> Requirement
Emit an exact copy of the lines running from the start of the records to the line containing "Open Bluetooth és eszközök settings", both included.

> Entries provided
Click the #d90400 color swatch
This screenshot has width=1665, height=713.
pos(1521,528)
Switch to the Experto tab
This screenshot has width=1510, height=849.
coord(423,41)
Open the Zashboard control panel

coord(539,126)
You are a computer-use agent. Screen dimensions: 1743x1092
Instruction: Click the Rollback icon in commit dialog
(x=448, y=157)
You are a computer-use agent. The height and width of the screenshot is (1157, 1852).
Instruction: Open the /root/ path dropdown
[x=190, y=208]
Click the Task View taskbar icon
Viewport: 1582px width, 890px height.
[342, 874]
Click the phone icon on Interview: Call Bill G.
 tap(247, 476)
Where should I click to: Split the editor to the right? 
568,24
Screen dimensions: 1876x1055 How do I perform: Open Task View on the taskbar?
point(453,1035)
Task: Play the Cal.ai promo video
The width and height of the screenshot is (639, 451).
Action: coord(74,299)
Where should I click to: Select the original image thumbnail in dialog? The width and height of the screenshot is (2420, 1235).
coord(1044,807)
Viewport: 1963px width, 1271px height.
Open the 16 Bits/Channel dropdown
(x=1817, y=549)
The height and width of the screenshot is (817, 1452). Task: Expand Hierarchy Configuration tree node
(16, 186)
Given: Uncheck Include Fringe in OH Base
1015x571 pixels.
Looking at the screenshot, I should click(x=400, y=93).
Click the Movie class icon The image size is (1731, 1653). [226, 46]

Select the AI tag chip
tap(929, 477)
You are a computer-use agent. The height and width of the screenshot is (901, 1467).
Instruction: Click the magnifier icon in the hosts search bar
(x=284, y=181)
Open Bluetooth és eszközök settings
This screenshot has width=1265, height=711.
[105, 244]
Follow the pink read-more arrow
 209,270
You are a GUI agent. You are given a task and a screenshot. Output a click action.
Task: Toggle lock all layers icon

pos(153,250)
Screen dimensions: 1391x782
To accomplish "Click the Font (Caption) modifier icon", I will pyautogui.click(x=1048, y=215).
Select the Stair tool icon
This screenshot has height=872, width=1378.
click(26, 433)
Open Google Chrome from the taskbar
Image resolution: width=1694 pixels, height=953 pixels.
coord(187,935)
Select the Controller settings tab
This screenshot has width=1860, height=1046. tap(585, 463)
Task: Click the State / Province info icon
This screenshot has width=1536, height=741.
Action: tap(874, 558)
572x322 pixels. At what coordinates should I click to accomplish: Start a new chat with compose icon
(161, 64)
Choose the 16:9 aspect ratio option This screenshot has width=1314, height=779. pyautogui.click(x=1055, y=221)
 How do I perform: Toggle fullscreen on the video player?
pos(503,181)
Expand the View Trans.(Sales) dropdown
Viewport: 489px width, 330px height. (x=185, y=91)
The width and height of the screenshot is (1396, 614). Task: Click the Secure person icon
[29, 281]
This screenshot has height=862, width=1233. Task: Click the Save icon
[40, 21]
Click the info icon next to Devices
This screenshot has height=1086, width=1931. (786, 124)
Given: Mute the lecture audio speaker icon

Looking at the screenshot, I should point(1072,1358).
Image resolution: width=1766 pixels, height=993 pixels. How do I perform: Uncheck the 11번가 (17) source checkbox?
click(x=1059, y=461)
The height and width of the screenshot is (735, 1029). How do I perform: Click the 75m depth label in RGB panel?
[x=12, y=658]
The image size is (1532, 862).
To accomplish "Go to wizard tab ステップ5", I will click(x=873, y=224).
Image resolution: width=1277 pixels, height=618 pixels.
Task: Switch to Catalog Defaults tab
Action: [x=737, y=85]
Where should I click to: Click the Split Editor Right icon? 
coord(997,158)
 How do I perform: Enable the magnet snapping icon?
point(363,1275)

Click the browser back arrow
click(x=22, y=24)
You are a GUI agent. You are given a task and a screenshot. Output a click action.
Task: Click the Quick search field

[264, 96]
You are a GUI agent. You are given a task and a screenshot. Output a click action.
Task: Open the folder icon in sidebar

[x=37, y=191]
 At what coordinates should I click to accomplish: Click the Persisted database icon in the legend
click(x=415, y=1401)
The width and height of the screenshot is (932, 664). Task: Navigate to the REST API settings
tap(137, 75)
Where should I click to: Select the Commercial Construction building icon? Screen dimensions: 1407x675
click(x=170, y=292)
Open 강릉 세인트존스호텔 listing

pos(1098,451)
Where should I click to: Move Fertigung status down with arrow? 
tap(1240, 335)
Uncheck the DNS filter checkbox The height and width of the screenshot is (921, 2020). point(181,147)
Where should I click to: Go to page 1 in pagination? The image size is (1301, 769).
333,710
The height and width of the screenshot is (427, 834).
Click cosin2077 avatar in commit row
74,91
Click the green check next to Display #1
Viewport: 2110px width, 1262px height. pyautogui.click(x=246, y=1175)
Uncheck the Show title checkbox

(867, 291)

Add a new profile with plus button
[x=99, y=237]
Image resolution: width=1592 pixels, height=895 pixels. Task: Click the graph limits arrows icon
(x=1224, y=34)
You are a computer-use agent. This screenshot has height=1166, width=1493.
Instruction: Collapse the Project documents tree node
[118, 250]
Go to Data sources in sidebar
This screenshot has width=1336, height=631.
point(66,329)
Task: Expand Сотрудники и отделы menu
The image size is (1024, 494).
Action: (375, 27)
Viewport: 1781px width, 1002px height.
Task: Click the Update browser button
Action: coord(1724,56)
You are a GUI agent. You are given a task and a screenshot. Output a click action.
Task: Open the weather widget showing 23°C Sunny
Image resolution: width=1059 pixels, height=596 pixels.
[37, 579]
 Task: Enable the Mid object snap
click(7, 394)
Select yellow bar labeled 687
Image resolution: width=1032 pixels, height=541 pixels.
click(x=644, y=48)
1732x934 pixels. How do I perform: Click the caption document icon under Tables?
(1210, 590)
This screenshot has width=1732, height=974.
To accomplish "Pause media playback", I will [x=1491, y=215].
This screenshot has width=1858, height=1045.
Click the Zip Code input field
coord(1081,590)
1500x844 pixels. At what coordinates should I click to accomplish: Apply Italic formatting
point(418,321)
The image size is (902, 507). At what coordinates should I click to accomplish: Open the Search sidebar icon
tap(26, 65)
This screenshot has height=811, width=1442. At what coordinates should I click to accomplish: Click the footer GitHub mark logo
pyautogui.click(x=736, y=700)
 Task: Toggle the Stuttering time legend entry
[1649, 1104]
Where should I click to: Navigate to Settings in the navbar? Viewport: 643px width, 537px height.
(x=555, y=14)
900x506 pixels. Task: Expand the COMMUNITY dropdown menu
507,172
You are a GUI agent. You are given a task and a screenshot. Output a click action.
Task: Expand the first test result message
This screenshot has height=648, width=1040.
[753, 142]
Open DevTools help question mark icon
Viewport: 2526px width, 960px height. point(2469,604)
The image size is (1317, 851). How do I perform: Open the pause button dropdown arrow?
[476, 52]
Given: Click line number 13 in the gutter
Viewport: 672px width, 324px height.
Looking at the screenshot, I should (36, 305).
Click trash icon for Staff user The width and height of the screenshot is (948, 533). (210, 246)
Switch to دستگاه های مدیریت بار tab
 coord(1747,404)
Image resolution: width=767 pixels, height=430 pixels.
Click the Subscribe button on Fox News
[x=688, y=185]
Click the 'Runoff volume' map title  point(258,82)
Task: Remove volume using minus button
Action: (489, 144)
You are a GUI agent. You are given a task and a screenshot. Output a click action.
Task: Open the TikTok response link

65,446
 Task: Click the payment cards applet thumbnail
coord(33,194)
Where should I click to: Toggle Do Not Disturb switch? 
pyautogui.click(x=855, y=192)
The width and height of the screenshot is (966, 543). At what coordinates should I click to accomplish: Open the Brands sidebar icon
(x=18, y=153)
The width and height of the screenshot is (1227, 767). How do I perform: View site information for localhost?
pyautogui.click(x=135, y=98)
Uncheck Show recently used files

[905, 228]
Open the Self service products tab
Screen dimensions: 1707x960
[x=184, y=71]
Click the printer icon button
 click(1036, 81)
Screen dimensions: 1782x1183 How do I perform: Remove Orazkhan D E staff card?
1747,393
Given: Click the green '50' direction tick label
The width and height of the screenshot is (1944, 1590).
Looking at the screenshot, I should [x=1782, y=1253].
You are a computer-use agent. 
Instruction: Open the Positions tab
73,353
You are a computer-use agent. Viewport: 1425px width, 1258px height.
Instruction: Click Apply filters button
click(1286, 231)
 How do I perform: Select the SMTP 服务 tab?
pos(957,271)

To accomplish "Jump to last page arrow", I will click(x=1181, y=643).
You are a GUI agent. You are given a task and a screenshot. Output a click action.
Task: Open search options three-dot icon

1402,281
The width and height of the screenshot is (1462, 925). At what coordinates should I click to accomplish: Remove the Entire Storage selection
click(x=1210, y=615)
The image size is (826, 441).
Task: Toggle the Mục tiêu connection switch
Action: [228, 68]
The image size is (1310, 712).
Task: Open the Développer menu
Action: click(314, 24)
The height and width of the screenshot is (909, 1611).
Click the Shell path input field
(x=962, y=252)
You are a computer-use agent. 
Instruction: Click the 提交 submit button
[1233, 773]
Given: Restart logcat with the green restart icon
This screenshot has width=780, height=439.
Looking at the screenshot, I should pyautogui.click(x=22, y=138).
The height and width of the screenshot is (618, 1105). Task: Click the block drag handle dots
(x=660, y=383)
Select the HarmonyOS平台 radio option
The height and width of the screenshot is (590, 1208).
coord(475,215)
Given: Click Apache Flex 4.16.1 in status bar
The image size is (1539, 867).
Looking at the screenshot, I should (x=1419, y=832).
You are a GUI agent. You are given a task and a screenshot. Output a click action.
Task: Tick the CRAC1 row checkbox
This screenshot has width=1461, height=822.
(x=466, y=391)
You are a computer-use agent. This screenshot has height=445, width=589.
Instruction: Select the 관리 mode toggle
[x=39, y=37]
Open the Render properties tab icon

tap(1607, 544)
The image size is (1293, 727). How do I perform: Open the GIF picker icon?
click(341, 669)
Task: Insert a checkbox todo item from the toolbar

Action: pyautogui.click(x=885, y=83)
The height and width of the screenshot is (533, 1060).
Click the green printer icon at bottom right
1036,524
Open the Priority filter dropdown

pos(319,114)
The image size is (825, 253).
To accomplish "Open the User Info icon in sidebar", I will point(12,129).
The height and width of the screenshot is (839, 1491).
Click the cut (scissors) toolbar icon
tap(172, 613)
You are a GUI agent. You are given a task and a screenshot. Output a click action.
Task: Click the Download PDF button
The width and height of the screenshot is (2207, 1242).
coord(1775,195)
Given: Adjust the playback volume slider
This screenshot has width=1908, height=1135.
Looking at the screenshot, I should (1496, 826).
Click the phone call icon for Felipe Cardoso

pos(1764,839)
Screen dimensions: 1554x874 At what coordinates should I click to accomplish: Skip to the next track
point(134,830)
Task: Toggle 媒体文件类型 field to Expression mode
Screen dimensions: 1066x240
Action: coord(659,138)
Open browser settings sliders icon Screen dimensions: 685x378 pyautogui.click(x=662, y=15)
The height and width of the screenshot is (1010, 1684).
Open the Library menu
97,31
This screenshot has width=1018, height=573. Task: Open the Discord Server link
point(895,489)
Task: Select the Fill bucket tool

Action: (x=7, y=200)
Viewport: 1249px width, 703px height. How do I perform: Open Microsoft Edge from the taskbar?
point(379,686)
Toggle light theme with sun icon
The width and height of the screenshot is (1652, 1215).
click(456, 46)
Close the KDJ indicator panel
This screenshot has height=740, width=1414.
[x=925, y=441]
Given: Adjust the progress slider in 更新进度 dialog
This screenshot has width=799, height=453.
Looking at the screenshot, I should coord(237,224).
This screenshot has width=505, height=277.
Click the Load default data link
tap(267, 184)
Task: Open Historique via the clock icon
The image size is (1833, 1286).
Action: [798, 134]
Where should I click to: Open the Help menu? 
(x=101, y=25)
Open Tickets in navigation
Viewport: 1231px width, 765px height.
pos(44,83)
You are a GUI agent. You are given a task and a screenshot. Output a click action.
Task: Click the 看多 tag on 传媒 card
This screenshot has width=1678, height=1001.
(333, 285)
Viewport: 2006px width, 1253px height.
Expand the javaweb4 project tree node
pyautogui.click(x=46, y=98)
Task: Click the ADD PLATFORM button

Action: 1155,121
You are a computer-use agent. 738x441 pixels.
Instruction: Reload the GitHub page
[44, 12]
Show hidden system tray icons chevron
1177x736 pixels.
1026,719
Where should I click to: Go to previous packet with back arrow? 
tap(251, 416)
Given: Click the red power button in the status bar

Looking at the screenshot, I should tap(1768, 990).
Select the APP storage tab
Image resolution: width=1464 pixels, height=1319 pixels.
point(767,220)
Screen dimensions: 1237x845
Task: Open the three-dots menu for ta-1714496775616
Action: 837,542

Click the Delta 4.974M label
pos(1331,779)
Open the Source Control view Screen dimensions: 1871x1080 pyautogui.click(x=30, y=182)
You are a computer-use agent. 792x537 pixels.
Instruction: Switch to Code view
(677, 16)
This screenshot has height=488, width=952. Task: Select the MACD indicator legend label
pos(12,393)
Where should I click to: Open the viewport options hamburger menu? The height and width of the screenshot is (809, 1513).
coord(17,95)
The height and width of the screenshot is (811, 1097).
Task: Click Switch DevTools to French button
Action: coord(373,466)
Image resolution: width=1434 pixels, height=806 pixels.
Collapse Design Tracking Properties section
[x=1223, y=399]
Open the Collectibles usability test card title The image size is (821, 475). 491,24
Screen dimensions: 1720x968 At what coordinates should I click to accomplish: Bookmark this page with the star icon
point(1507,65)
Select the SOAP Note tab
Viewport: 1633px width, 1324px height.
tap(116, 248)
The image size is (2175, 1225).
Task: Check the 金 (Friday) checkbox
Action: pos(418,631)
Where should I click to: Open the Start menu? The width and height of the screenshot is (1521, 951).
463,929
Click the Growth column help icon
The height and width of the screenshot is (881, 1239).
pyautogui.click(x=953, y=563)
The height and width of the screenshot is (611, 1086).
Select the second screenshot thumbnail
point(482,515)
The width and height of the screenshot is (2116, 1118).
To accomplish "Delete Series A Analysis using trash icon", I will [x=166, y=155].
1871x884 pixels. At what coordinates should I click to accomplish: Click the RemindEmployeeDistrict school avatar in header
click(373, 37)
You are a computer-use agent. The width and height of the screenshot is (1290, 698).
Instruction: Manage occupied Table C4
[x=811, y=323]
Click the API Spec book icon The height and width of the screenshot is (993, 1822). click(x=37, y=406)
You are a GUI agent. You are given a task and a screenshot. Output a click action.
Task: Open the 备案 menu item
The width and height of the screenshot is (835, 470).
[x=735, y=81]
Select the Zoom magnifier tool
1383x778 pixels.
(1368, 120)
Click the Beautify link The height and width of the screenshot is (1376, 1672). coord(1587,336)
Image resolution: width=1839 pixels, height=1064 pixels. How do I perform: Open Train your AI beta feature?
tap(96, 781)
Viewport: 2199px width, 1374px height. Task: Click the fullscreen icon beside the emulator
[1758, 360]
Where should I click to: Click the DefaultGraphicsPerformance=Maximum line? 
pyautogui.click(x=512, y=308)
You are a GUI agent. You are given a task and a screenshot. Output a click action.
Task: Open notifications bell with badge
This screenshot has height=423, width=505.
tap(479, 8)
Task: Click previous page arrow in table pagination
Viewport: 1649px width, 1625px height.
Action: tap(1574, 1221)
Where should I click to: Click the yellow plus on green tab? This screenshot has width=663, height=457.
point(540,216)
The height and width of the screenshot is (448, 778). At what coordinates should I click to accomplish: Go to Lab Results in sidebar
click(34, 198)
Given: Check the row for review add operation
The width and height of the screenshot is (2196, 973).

> Response below
Click the #d90400 color swatch
This screenshot has width=1665, height=713.
pos(1521,528)
Switch to the Experto tab
This screenshot has width=1510, height=849.
coord(423,41)
Open the Zashboard control panel

coord(539,126)
You are a computer-use agent. Screen dimensions: 1743x1092
Instruction: Click the Rollback icon in commit dialog
(x=448, y=157)
You are a computer-use agent. The height and width of the screenshot is (1157, 1852).
Instruction: Open the /root/ path dropdown
[x=190, y=208]
Click the Task View taskbar icon
Viewport: 1582px width, 890px height.
[342, 874]
Click the phone icon on Interview: Call Bill G.
 tap(247, 476)
Where should I click to: Split the editor to the right? 
568,24
Screen dimensions: 1876x1055 How do I perform: Open Task View on the taskbar?
point(453,1035)
Task: Play the Cal.ai promo video
The width and height of the screenshot is (639, 451).
Action: coord(74,299)
Where should I click to: Select the original image thumbnail in dialog? The width and height of the screenshot is (2420, 1235).
coord(1044,807)
Viewport: 1963px width, 1271px height.
Open the 16 Bits/Channel dropdown
(x=1817, y=549)
The height and width of the screenshot is (817, 1452). Task: Expand Hierarchy Configuration tree node
(16, 186)
Given: Uncheck Include Fringe in OH Base
1015x571 pixels.
Looking at the screenshot, I should click(x=400, y=93).
Click the Movie class icon The image size is (1731, 1653). [226, 46]

Select the AI tag chip
tap(929, 477)
You are a computer-use agent. The height and width of the screenshot is (901, 1467).
Instruction: Click the magnifier icon in the hosts search bar
(x=284, y=181)
Open Bluetooth és eszközök settings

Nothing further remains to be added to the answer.